■ Text section:
--------------------------------

Studio album by Martina McBride
- Released: September 26, 1995
- Recorded: 1995
- Studio: The Money Pit (Nashville, Tennessee)
- Genre: Country
- Length: 38:06
- Label: RCA Nashville
- Producers: Paul Worley; Ed Seay; Martina McBride;

Martina McBride chronology
| The Way That I Am (1993) | Wild Angels (1995) | Evolution (1997) |

Singles from Wild Angels
- "Safe in the Arms of Love" Released: July 17, 1995; "Wild Angels" Released: November 20, 1995; "Phones Are Ringin' All Over Town" Released: April 6, 1996; "Swingin' Doors" Released: August 26, 1996; "Cry on the Shoulder of the Road" Released: January 25, 1997;

= Wild Angels (album) =

Wild Angels is the third studio album by the American country music artist Martina McBride. The album produced the singles "Safe in the Arms of Love", the title track, "Swingin' Doors", "Phones Are Ringin' All Over Town" and "Cry on the Shoulder of the Road". The title track was McBride's first number one hit on the US Billboard Hot Country Songs charts. The album was certified Platinum by the RIAA.

Also included on this album is a cover of "Two More Bottles of Wine", which was previously a #1 hit for Emmylou Harris in 1978. "Safe in the Arms of Love" was originally recorded by Wild Choir on their self-titled 1986 album, Baillie & the Boys on their 1989 album Turn the Tide, Kennedy Rose on their 1994 album Walk the Line, and Michelle Wright on her 1994 album The Reasons Why. Wright's version of the song was a Top 10 hit in Canada. "A Great Disguise" would later be recorded by Pam Tillis on her 1998 album Every Time.

--------------------------------

■ Exercise data:
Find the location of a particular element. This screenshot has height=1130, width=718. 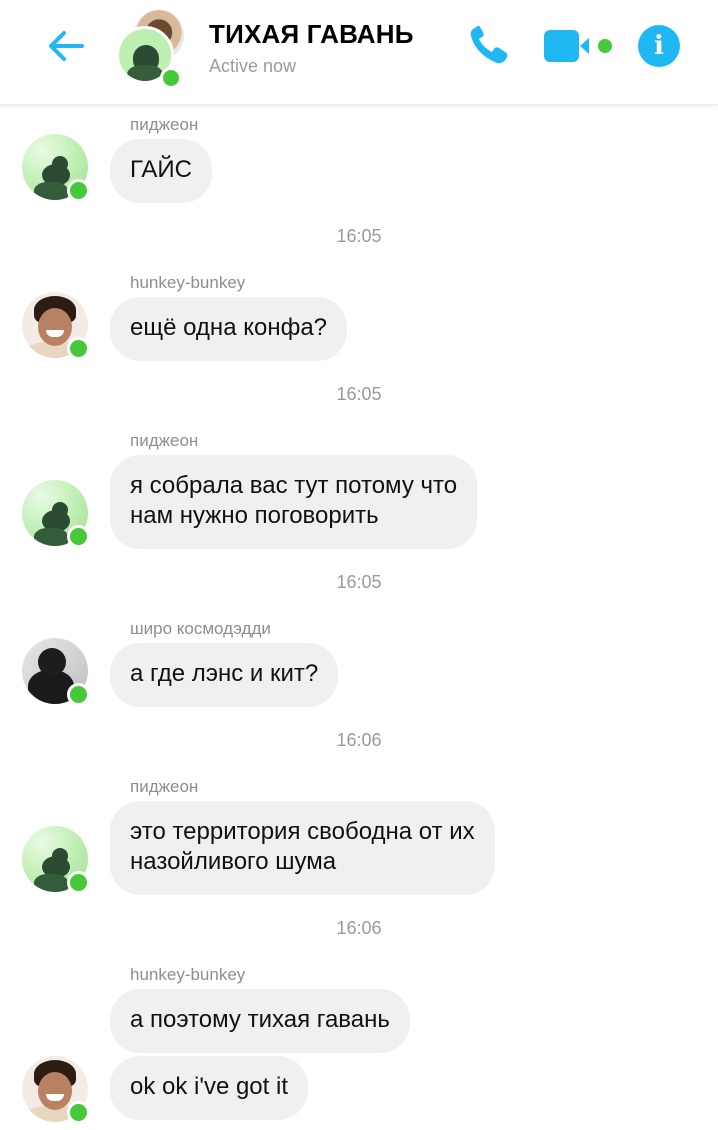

--------------------------------

■ Exercise tasks:
A – Extract from the Wild Angels album text above the passage starting at "Singles from Wild" and ending at "by the RIAA.", copied word for word.
B – Answer these questions using the Wild Angels album text above:
(i) In which studio was the album recorded?
(ii) What certification did the RIAA give the album?
(iii) Which artist had a #1 hit with "Two More Bottles of Wine", and in what year?

■ Answers to the problems:
A –
Singles from Wild Angels
- "Safe in the Arms of Love" Released: July 17, 1995; "Wild Angels" Released: November 20, 1995; "Phones Are Ringin' All Over Town" Released: April 6, 1996; "Swingin' Doors" Released: August 26, 1996; "Cry on the Shoulder of the Road" Released: January 25, 1997;

= Wild Angels (album) =

Wild Angels is the third studio album by the American country music artist Martina McBride. The album produced the singles "Safe in the Arms of Love", the title track, "Swingin' Doors", "Phones Are Ringin' All Over Town" and "Cry on the Shoulder of the Road". The title track was McBride's first number one hit on the US Billboard Hot Country Songs charts. The album was certified Platinum by the RIAA.

B –
(i) The Money Pit, in Nashville, Tennessee
(ii) Platinum
(iii) Emmylou Harris, in 1978